Geoff Tate says he feels every one of Queensryche's 30 years together "sometimes in the morning, when I'm getting out of the bunk on the bus." But the long-lived group's frontman has few complaints beyond that.
"It's been a wonderful ride," Tate tells Billboard.com. "We never expected this thing would continue going this many years later. We just started the band out of high school and found we had a mutual appreciation of music and started the ball rolling. We found out we could write together, and it's just been a rite of discovery for the last 30 years. We're really fortunate to be able to make a living doing this."
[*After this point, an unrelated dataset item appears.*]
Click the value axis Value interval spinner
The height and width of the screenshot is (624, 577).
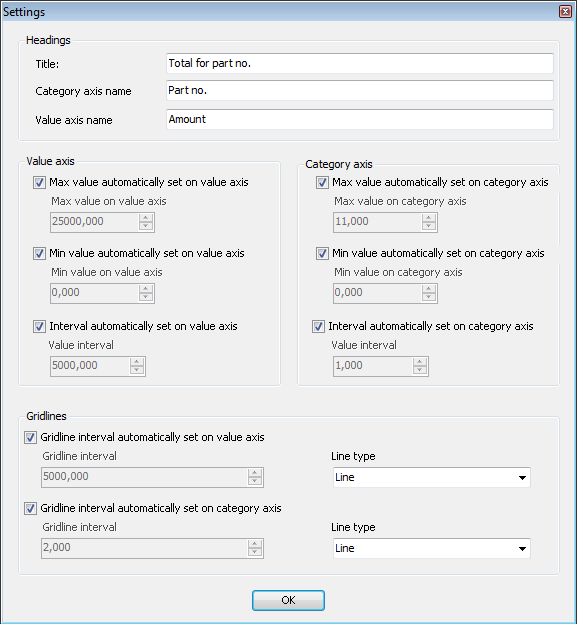pyautogui.click(x=98, y=366)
Queensryche is on the road ostensibly promoting its 12th album, "Dedicated to Chaos," which came out June 28, but Tate says the concerts reflect the group's history as much as its latest work. "It's a celebration," he notes. "We have kind of a Queensryche retrospective of music and film that we're performing -- songs from all of our different records and visuals that match up to the songs, kind of a look back at where we've been and where we are now." He adds with a laugh that, "It's interesting, like going back and looking at your school yearbook. Fashion is a fickle thing..."
Queensryche, which toured Europe earlier this year, is on the road into December. The group plans to take a break for the holidays, after which Tate says "we'll reassess if we want to do some dates after that." Meanwhile, he adds, Queensryche is already starting work on its next album.
"We kind of have that practice, to jump from one to the next," he explains. "It's what drives us to get up in the morning, the new music, writing the music. If we don't do that, we're just resting on our laurels and playing songs we've played a million times before, and none of us want to do that."
Tate says Queensryche is currently "putting some sketches together and discussing direction and that kind of thing," and he expects some songs will start to surface while the group is on the road. "We have studios with us at all times," he notes. "If you come backstage at any given show, we have a room set up, everybody here and there, working away. It looks like a laboratory. That really keeps the music flowing, too."